We have have successfully created a new fully recyclable paper packaging for a premium Italian pasta brand together with Mondi, a global leader in paper and packaging.
Following a complete overhaul of its packaging design, Antico Pastificio Umbro decided to design and produce with us a paper bag with a viewing window for its premium pasta ranges. After the complete rollout, this new packaging solution will support the company’s sustainability goal of reducing plastic by saving up to 20 tonnes of plastic per year.
The successful partnership with Mondi has resulted in an innovative paper bag design with a large window made of transparent, recyclable, and biodegradable cellulose that allows the end user to see the contents. Thanks to the paper selected the bag is fully recyclable while offering the same protective properties as the previous plastic packaging.

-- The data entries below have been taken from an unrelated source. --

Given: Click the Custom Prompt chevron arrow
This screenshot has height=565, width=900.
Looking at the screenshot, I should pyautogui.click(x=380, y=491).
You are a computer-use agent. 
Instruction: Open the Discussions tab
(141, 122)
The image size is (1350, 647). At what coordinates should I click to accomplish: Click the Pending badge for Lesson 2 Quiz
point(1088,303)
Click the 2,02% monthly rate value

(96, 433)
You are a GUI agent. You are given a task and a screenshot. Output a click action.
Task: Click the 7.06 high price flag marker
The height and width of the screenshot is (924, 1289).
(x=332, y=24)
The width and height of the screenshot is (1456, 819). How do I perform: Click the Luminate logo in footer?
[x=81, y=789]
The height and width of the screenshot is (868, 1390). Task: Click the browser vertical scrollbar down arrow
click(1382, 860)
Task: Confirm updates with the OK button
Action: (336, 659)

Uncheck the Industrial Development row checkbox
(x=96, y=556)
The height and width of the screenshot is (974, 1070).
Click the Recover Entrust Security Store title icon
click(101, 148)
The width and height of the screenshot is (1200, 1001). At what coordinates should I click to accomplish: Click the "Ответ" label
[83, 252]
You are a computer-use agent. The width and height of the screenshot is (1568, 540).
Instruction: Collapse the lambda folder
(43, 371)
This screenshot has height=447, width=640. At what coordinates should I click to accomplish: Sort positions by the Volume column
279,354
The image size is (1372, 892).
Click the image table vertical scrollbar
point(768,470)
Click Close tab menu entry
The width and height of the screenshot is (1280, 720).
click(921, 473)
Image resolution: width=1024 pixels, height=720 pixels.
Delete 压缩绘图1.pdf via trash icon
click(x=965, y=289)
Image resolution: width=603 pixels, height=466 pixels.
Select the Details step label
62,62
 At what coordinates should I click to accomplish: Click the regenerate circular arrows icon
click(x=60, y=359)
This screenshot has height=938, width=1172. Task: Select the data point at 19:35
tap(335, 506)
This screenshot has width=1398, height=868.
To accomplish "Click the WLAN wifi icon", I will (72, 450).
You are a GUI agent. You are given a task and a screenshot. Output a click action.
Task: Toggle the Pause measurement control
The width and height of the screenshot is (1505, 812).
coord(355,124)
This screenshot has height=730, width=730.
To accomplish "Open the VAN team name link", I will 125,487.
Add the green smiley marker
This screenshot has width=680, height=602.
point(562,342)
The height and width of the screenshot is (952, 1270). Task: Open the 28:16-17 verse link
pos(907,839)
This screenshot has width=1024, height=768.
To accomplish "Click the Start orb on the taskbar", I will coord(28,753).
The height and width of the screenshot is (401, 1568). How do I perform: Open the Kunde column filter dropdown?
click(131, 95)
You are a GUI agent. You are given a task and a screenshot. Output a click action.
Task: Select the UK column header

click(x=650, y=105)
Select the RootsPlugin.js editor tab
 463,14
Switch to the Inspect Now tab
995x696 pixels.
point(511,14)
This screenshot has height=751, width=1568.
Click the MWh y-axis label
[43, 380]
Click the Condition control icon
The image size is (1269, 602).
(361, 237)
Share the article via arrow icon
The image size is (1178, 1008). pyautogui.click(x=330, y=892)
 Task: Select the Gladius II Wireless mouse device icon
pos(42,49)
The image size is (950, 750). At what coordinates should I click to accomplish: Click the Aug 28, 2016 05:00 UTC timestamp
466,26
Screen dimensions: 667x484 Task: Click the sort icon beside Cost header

The pasta has the same shelf life and is kept safe during transport. A new closure system sealed with a special food contact hot-melt glue, together with a reinforced patch on the bottom, improves hygiene and ensures easy opening. Made from renewable resources, the packaging can be easily disposed of by consumers in existing paper waste streams. The high paper recycling rates in Europe of over 80% mean that paper that has reached the end of its life can contribute to a circular economy. The new pasta bag offers superior printability so that all brand and product messages can be communicated effectively and it has great runnability on filling machines.
The groundbreaking packaging was included in the Ellen MacArthur Foundation’s Upstream Innovation Guide to Packaging Solutions, published in November 2021. It was also part of “The Waste Age Exhibition” , hosted by the London Design Museum and the Ellen MacArthur Foundation, which was open to the public between October 2021 and February 2022. Here it was recognised as an innovative example of substitution for better recyclability, an approach that is in line with the Foundation’s vision for a circular economy for plastics.